G'day all,
I've been waiting for node to become idle before upgrading them however some jobs take a long time. If I try to remove all the packages I assume that kills the slurmstep program and with it the job.
Sid
On 8/1/24 02:02, Sid Young via slurm-users wrote:
I've been waiting for node to become idle before upgrading them however some jobs take a long time. If I try to remove all the packages I assume that kills the slurmstep program and with it the job.
Can you be more specific about what you mean by "upgrade"? Which Slurm version are you running? Why would you want to remove all the packages?
For slurmd and slurmstepd the quick and usually OK procedure would be to simply update the RPMs while jobs are running!
There is also a more safe procedure where the nodes are first drained before upgrading slurmd, see the Wiki page https://wiki.fysik.dtu.dk/Niflheim_system/Slurm_installation/#upgrade-slurmd...
IHTH, Ole
Sehr geehrte Absender,
Vielen Dank für Ihre Nachricht. Ich bin momentan nicht erreichbar. E-Mails werden während meiner Abwesenheit nicht automatisch weitergeleitet.
Bei Fragen zu den NHR@KIT Projekten schreiben Sie bitte an die Liste project-review@nhr.kit.edu. Im Bereich wissenschaftliche Software schreiben Sie bitte an scitech-software@scc.kit.edu
Bei technischen Fragen oder Problemen benutzen Sie bitte - je nach HPC-System oder Dienst - entweder das NHR-Supportportal [1] oder das bwSupportPortal [2].

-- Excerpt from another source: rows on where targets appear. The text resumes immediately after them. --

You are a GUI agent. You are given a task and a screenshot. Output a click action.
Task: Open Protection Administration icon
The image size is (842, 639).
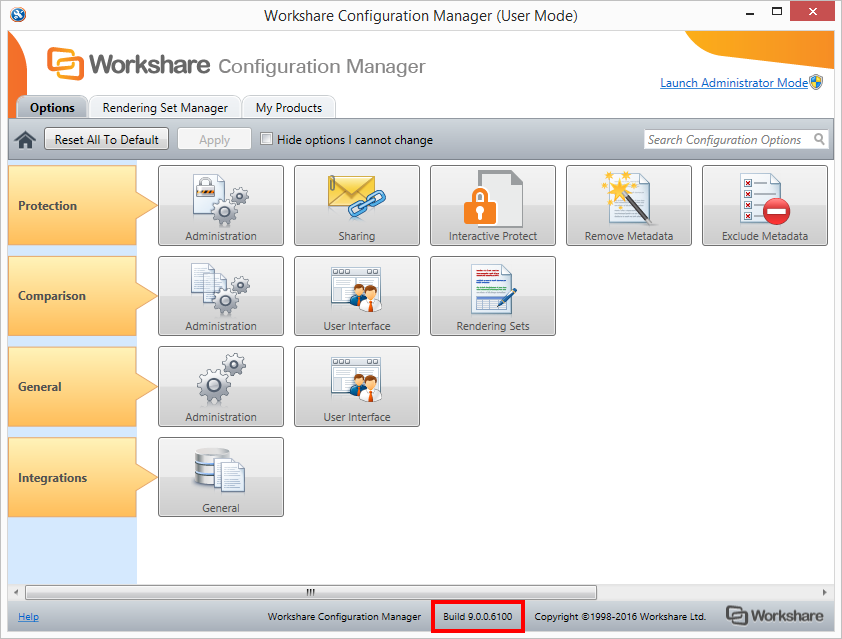click(221, 205)
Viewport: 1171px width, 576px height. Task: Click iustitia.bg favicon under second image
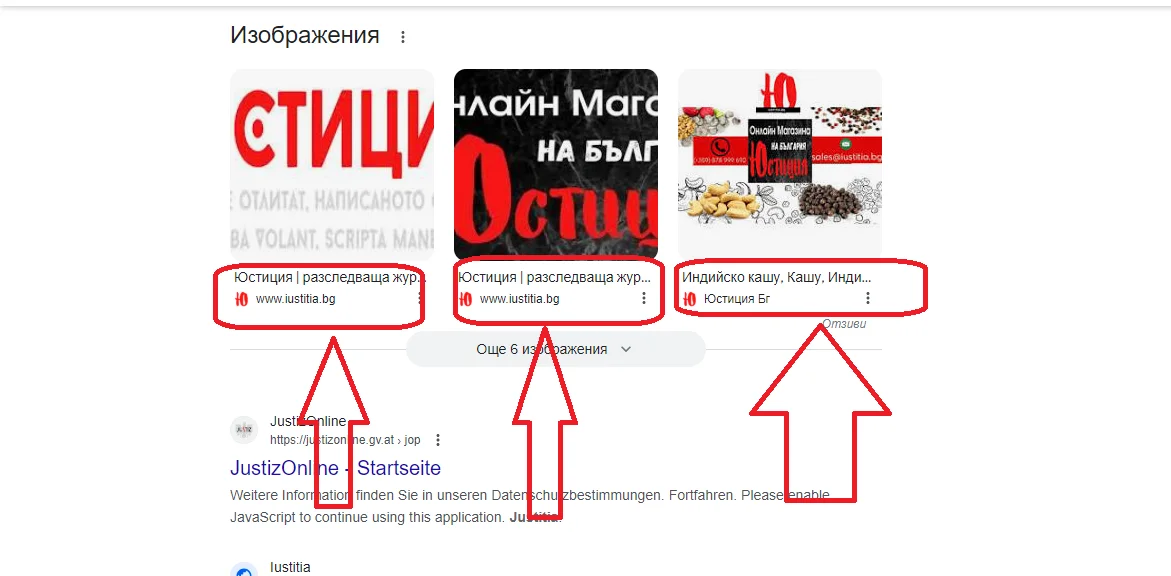click(x=465, y=299)
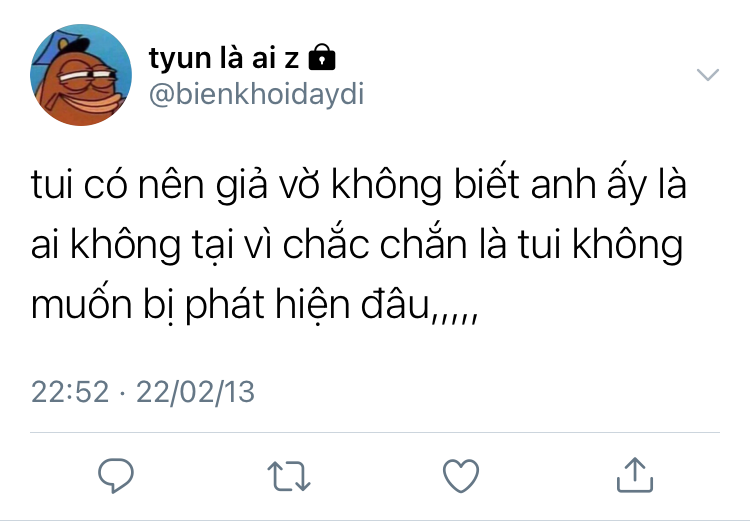
Task: Expand the tweet options chevron menu
Action: pos(707,75)
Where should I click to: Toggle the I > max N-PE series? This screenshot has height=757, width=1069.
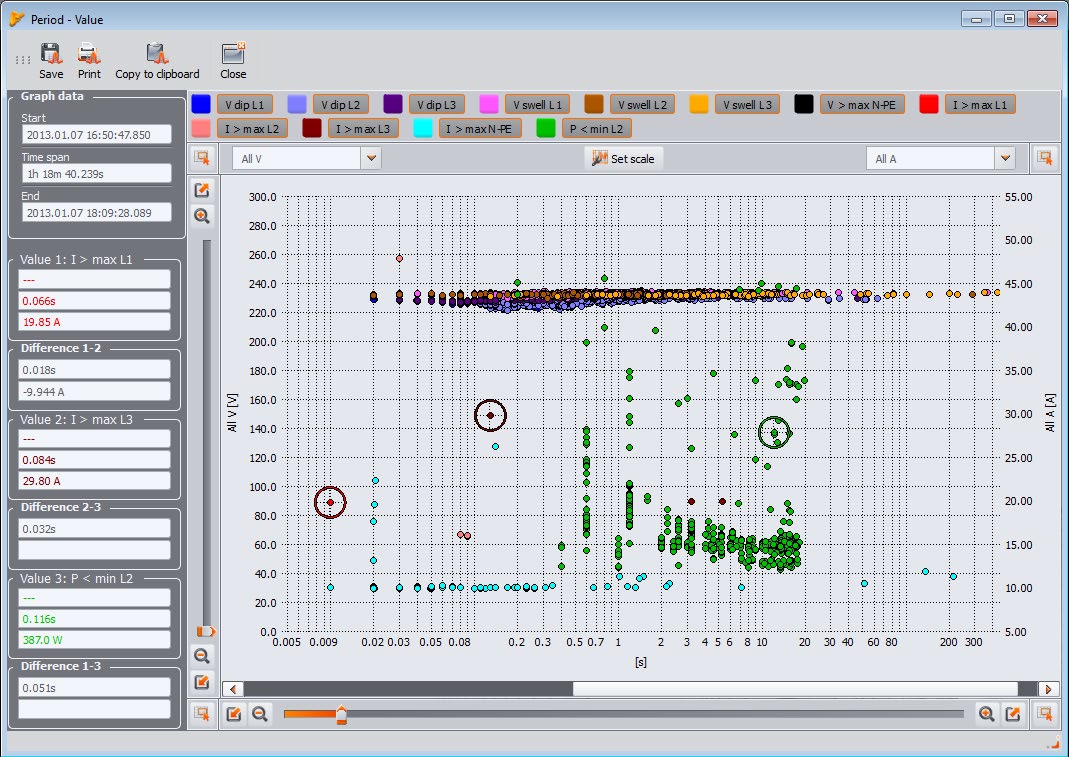click(479, 128)
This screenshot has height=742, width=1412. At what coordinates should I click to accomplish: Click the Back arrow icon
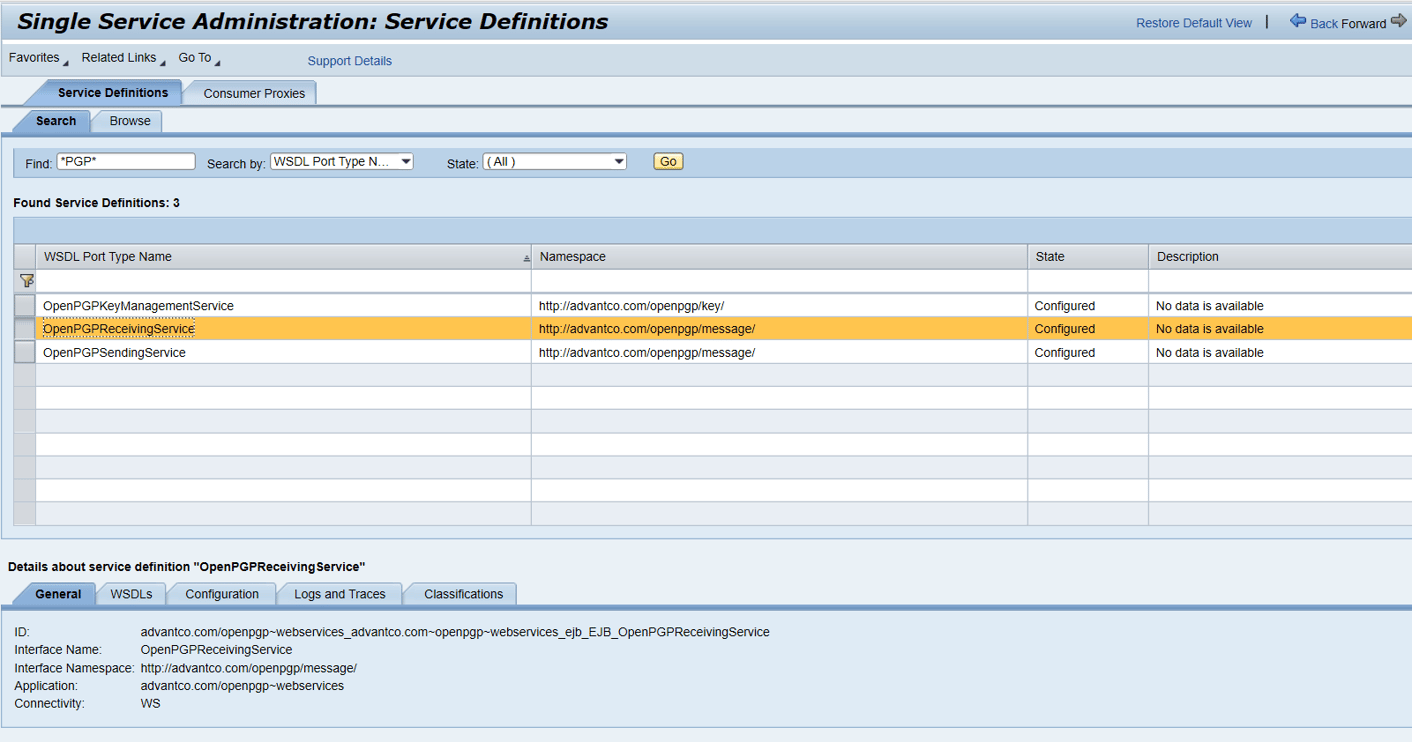[1298, 21]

[1] https://support.nhr.kit.eduhttps://support.nhr.kit.edu
[2] https://bw-support.scc.kit.edu/https://bw-support.scc.kit.edu/
Viele Grüße, Brigitte May
Generally speaking as a best practice I’d perform such things with no jobs running, but some upgrades you can allow without it. Upgrading a package, even one which is currently in use by a running job, does not necessarily kill the job. For example, upgrading a shared library won’t kill existing tasks, since they already have an open file handle on the old library version, so they will continue to use it. New processes starting will pick up the new replacement version. Obviously that has some risks, depending on what the job is, especially if the behaviour is different and this isn’t just a bug fix release.

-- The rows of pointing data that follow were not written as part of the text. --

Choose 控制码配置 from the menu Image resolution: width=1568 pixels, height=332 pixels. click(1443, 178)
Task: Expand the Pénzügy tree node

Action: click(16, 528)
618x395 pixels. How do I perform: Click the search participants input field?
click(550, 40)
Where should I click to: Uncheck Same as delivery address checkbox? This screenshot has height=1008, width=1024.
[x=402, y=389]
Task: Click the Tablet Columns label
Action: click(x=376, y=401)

I’ve certainly done some security patches in the past on live systems; for example upgrading openssh. You need to take a risk based approach to it. The lowest risk approach is to submit an exclusive job as root to drain the node, run the update and then reboot it. But you might be waiting a long time, which is unacceptable for high severity security patches. The higher risk is to use some other mechanism to run the update anyway; ansible, dsh, whatever your process is.
Can you cope with the users turning up at your desk with flaming torches and pitchforks if it goes wrong? 😊
Regards,
Tim -- Tim Cutts Scientific Computing Platform Lead AstraZeneca
Find out more about R&D IT Data, Analytics & AI and how we can support you by visiting our Service Cataloguehttps://azcollaboration.sharepoint.com/sites/CMU993 |
From: Sid Young via slurm-users slurm-users@lists.schedmd.com Date: Thursday, 1 August 2024 at 1:04 AM To: Slurm User Community List slurm-users@lists.schedmd.com Subject: [slurm-users] Upgrade node while jobs running G'day all,
I've been waiting for node to become idle before upgrading them however some jobs take a long time. If I try to remove all the packages I assume that kills the slurmstep program and with it the job.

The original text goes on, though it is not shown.